AgentDet: A Shared-Blackboard Multi-Agent Framework for Zero-/Few-Shot Object Detection
Abstract
Large multimodal language models have made rapid progress on vision–language tasks, yet their potential for zero-/few-shot object detection (ZSOD/FSOD) under a closed set of target classes remains underexplored. ZSOD/FSOD is hampered by data scarcity and catastrophic forgetting. Although vision–language models (VLMs) report strong numbers on several benchmarks, they typically rely on massive visual pretraining, which is misaligned with FSOD’s goal of testing generalization to novel classes under limited supervision. We introduce AgentDet, a shared-blackboard multi-agent framework that unifies ZSOD and FSOD via pseudo-incremental learning.

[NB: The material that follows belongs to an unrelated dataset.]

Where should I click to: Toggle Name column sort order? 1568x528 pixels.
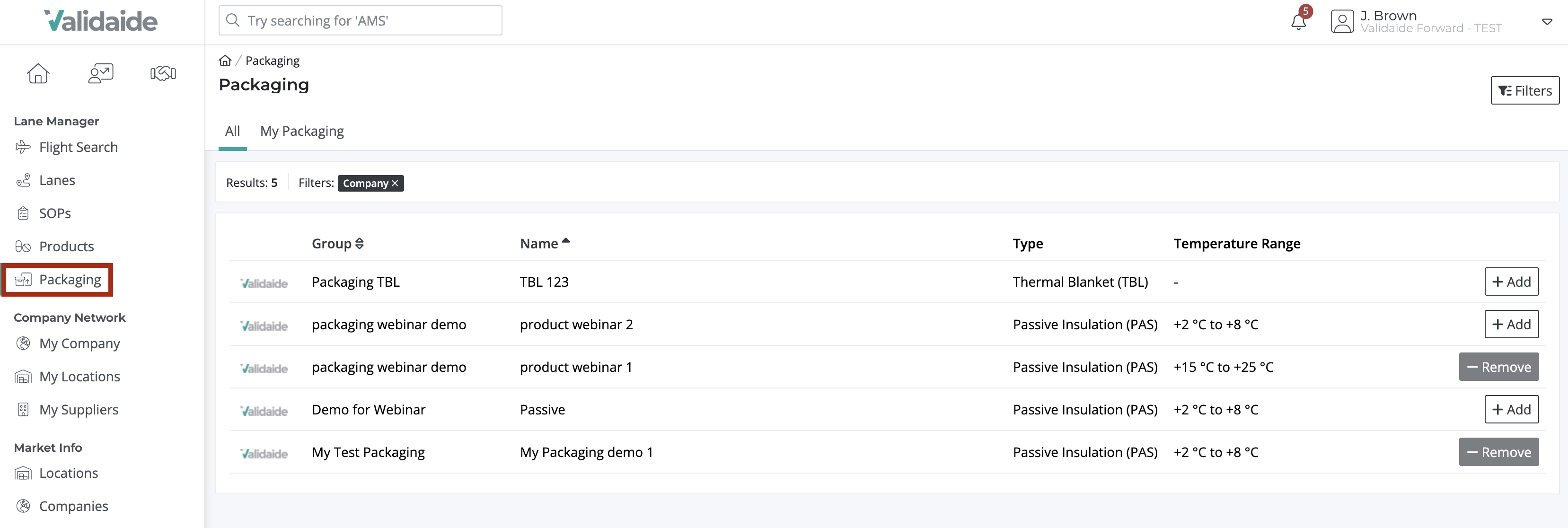tap(544, 242)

AgentDet decouples detection into four cooperating roles—Agent-Scout, Agent-Pinner, Agent-Curator, and Agent-Judge—which collaboratively maintain a Shared Blackboard and a Knowledge Base. For efficiency, we train only Agent-Judge—updating its image encoder and LLM-based detection head—yielding a lightweight recipe that encourages generalization to previously unseen categories. On PASCAL VOC and MS COCO ZSOD/FSOD protocols, AgentDet delivers strongly competitive performance with state-of-the-art results in several settings. Ablations confirm the contributions of blackboard collaboration, safe-write policies, and the pseudo-incremental schedule.